-- Provided material follows --

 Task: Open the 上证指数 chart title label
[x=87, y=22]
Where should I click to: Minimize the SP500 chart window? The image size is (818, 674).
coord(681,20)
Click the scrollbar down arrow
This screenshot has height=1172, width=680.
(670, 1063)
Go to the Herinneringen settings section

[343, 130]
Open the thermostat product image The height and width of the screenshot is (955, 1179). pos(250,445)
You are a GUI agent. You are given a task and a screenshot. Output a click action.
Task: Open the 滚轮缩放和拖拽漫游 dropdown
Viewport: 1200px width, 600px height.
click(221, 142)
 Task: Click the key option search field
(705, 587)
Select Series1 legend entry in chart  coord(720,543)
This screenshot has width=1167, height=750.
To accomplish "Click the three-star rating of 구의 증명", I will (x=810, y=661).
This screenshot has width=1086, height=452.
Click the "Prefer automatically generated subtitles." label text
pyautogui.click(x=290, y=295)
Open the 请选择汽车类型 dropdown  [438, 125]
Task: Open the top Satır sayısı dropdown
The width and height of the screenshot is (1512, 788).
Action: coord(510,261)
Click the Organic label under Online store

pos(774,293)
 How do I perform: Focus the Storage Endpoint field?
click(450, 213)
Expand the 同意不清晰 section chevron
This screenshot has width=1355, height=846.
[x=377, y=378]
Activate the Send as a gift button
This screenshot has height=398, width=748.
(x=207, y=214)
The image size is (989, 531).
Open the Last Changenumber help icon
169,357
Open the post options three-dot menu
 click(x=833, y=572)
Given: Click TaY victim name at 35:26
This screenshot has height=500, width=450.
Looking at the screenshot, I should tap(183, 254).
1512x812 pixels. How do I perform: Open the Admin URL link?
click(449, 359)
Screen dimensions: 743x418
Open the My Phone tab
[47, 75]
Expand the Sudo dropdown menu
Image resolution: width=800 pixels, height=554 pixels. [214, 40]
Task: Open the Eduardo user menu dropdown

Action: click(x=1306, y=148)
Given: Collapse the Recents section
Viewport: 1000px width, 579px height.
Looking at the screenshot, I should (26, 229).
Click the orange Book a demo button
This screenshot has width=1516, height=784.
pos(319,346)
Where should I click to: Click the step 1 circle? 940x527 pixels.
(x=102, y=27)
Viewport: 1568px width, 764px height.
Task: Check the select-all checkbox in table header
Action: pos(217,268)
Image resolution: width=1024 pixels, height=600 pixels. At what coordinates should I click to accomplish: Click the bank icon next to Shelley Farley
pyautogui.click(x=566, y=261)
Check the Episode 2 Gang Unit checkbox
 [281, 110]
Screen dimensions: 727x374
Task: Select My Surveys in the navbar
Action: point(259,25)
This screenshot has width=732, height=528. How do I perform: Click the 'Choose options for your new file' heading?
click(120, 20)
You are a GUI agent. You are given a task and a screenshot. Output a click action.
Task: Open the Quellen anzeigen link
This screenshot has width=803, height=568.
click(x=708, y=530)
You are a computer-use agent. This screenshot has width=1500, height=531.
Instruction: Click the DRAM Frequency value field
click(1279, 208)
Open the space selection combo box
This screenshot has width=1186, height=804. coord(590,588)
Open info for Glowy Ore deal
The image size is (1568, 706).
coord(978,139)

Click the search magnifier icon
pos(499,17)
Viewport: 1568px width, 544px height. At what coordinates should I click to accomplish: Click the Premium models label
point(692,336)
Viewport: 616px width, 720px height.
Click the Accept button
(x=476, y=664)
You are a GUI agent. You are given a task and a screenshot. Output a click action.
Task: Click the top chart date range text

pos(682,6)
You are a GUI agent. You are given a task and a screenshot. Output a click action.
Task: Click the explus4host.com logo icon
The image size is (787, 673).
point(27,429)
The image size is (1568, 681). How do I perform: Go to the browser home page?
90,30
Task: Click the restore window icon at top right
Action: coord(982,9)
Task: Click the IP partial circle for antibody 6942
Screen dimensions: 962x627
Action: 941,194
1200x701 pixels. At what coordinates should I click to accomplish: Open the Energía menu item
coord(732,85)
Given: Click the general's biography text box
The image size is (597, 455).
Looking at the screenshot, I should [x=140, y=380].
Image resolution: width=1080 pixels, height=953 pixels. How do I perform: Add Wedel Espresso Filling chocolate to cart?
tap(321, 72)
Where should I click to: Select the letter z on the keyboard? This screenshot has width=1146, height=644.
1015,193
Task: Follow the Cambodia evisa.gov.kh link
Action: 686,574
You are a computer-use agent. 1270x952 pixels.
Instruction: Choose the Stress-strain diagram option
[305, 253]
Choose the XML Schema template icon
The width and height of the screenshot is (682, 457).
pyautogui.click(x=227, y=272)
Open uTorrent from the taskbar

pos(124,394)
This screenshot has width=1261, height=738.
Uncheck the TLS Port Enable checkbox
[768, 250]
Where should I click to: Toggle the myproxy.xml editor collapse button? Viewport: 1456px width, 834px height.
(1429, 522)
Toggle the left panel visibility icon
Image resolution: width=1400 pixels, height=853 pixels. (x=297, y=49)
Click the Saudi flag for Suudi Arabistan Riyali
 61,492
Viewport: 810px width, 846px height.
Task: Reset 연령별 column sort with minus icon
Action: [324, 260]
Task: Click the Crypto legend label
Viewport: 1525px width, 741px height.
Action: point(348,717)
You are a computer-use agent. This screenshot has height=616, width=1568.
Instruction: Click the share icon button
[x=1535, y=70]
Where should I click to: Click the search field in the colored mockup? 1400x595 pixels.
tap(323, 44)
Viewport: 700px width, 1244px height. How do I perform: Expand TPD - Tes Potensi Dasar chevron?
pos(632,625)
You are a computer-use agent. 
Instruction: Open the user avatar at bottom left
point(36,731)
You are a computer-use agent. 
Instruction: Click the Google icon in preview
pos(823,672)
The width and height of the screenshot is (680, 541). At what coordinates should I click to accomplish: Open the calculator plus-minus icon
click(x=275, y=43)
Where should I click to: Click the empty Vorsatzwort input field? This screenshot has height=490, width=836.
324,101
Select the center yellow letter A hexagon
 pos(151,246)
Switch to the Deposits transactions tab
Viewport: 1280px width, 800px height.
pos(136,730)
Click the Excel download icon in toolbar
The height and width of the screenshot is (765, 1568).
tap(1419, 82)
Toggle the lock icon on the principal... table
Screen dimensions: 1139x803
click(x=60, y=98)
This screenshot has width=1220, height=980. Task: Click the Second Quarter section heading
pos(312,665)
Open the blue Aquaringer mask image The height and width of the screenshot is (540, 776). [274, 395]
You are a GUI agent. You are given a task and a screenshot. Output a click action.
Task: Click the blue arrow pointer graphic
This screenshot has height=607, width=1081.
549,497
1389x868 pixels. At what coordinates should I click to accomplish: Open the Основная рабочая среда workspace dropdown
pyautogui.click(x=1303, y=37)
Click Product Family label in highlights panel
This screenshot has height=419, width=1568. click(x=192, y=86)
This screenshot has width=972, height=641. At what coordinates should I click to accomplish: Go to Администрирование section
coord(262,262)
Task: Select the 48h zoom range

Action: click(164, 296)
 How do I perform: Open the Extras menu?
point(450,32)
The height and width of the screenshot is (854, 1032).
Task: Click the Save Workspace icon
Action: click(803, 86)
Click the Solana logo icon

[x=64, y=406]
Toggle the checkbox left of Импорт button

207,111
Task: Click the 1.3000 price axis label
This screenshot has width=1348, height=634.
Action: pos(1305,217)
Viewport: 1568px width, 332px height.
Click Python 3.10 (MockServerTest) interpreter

-- Provided material concluded --

> _Task objective_
Each entry above needs to be output exactly.

> _Written response_
 Task: Open the 上证指数 chart title label
[x=87, y=22]
Where should I click to: Minimize the SP500 chart window? The image size is (818, 674).
coord(681,20)
Click the scrollbar down arrow
This screenshot has height=1172, width=680.
(670, 1063)
Go to the Herinneringen settings section

[343, 130]
Open the thermostat product image The height and width of the screenshot is (955, 1179). pos(250,445)
You are a GUI agent. You are given a task and a screenshot. Output a click action.
Task: Open the 滚轮缩放和拖拽漫游 dropdown
Viewport: 1200px width, 600px height.
click(221, 142)
 Task: Click the key option search field
(705, 587)
Select Series1 legend entry in chart  coord(720,543)
This screenshot has width=1167, height=750.
To accomplish "Click the three-star rating of 구의 증명", I will (x=810, y=661).
This screenshot has width=1086, height=452.
Click the "Prefer automatically generated subtitles." label text
pyautogui.click(x=290, y=295)
Open the 请选择汽车类型 dropdown  [438, 125]
Task: Open the top Satır sayısı dropdown
The width and height of the screenshot is (1512, 788).
Action: coord(510,261)
Click the Organic label under Online store

pos(774,293)
 How do I perform: Focus the Storage Endpoint field?
click(450, 213)
Expand the 同意不清晰 section chevron
This screenshot has width=1355, height=846.
[x=377, y=378]
Activate the Send as a gift button
This screenshot has height=398, width=748.
(x=207, y=214)
The image size is (989, 531).
Open the Last Changenumber help icon
169,357
Open the post options three-dot menu
 click(x=833, y=572)
Given: Click TaY victim name at 35:26
This screenshot has height=500, width=450.
Looking at the screenshot, I should tap(183, 254).
1512x812 pixels. How do I perform: Open the Admin URL link?
click(449, 359)
Screen dimensions: 743x418
Open the My Phone tab
[47, 75]
Expand the Sudo dropdown menu
Image resolution: width=800 pixels, height=554 pixels. [214, 40]
Task: Open the Eduardo user menu dropdown

Action: click(x=1306, y=148)
Given: Collapse the Recents section
Viewport: 1000px width, 579px height.
Looking at the screenshot, I should (26, 229).
Click the orange Book a demo button
This screenshot has width=1516, height=784.
pos(319,346)
Where should I click to: Click the step 1 circle? 940x527 pixels.
(x=102, y=27)
Viewport: 1568px width, 764px height.
Task: Check the select-all checkbox in table header
Action: pos(217,268)
Image resolution: width=1024 pixels, height=600 pixels. At what coordinates should I click to accomplish: Click the bank icon next to Shelley Farley
pyautogui.click(x=566, y=261)
Check the Episode 2 Gang Unit checkbox
 [281, 110]
Screen dimensions: 727x374
Task: Select My Surveys in the navbar
Action: point(259,25)
This screenshot has width=732, height=528. How do I perform: Click the 'Choose options for your new file' heading?
click(120, 20)
You are a GUI agent. You are given a task and a screenshot. Output a click action.
Task: Open the Quellen anzeigen link
This screenshot has width=803, height=568.
click(x=708, y=530)
You are a computer-use agent. This screenshot has width=1500, height=531.
Instruction: Click the DRAM Frequency value field
click(1279, 208)
Open the space selection combo box
This screenshot has width=1186, height=804. coord(590,588)
Open info for Glowy Ore deal
The image size is (1568, 706).
coord(978,139)

Click the search magnifier icon
pos(499,17)
Viewport: 1568px width, 544px height. At what coordinates should I click to accomplish: Click the Premium models label
point(692,336)
Viewport: 616px width, 720px height.
Click the Accept button
(x=476, y=664)
You are a GUI agent. You are given a task and a screenshot. Output a click action.
Task: Click the top chart date range text

pos(682,6)
You are a GUI agent. You are given a task and a screenshot. Output a click action.
Task: Click the explus4host.com logo icon
The image size is (787, 673).
point(27,429)
The image size is (1568, 681). How do I perform: Go to the browser home page?
90,30
Task: Click the restore window icon at top right
Action: coord(982,9)
Task: Click the IP partial circle for antibody 6942
Screen dimensions: 962x627
Action: 941,194
1200x701 pixels. At what coordinates should I click to accomplish: Open the Energía menu item
coord(732,85)
Given: Click the general's biography text box
The image size is (597, 455).
Looking at the screenshot, I should [x=140, y=380].
Image resolution: width=1080 pixels, height=953 pixels. How do I perform: Add Wedel Espresso Filling chocolate to cart?
tap(321, 72)
Where should I click to: Select the letter z on the keyboard? This screenshot has width=1146, height=644.
1015,193
Task: Follow the Cambodia evisa.gov.kh link
Action: 686,574
You are a computer-use agent. 1270x952 pixels.
Instruction: Choose the Stress-strain diagram option
[305, 253]
Choose the XML Schema template icon
The width and height of the screenshot is (682, 457).
pyautogui.click(x=227, y=272)
Open uTorrent from the taskbar

pos(124,394)
This screenshot has width=1261, height=738.
Uncheck the TLS Port Enable checkbox
[768, 250]
Where should I click to: Toggle the myproxy.xml editor collapse button? Viewport: 1456px width, 834px height.
(1429, 522)
Toggle the left panel visibility icon
Image resolution: width=1400 pixels, height=853 pixels. (x=297, y=49)
Click the Saudi flag for Suudi Arabistan Riyali
 61,492
Viewport: 810px width, 846px height.
Task: Reset 연령별 column sort with minus icon
Action: [324, 260]
Task: Click the Crypto legend label
Viewport: 1525px width, 741px height.
Action: point(348,717)
You are a computer-use agent. This screenshot has height=616, width=1568.
Instruction: Click the share icon button
[x=1535, y=70]
Where should I click to: Click the search field in the colored mockup? 1400x595 pixels.
tap(323, 44)
Viewport: 700px width, 1244px height. How do I perform: Expand TPD - Tes Potensi Dasar chevron?
pos(632,625)
You are a computer-use agent. 
Instruction: Open the user avatar at bottom left
point(36,731)
You are a computer-use agent. 
Instruction: Click the Google icon in preview
pos(823,672)
The width and height of the screenshot is (680, 541). At what coordinates should I click to accomplish: Open the calculator plus-minus icon
click(x=275, y=43)
Where should I click to: Click the empty Vorsatzwort input field? This screenshot has height=490, width=836.
324,101
Select the center yellow letter A hexagon
 pos(151,246)
Switch to the Deposits transactions tab
Viewport: 1280px width, 800px height.
pos(136,730)
Click the Excel download icon in toolbar
The height and width of the screenshot is (765, 1568).
tap(1419, 82)
Toggle the lock icon on the principal... table
Screen dimensions: 1139x803
click(x=60, y=98)
This screenshot has width=1220, height=980. Task: Click the Second Quarter section heading
pos(312,665)
Open the blue Aquaringer mask image The height and width of the screenshot is (540, 776). [274, 395]
You are a GUI agent. You are given a task and a screenshot. Output a click action.
Task: Click the blue arrow pointer graphic
This screenshot has height=607, width=1081.
549,497
1389x868 pixels. At what coordinates should I click to accomplish: Open the Основная рабочая среда workspace dropdown
pyautogui.click(x=1303, y=37)
Click Product Family label in highlights panel
This screenshot has height=419, width=1568. click(x=192, y=86)
This screenshot has width=972, height=641. At what coordinates should I click to accomplish: Go to Администрирование section
coord(262,262)
Task: Select the 48h zoom range

Action: click(164, 296)
 How do I perform: Open the Extras menu?
point(450,32)
The height and width of the screenshot is (854, 1032).
Task: Click the Save Workspace icon
Action: click(803, 86)
Click the Solana logo icon

[x=64, y=406]
Toggle the checkbox left of Импорт button

207,111
Task: Click the 1.3000 price axis label
This screenshot has width=1348, height=634.
Action: pos(1305,217)
Viewport: 1568px width, 332px height.
Click Python 3.10 (MockServerTest) interpreter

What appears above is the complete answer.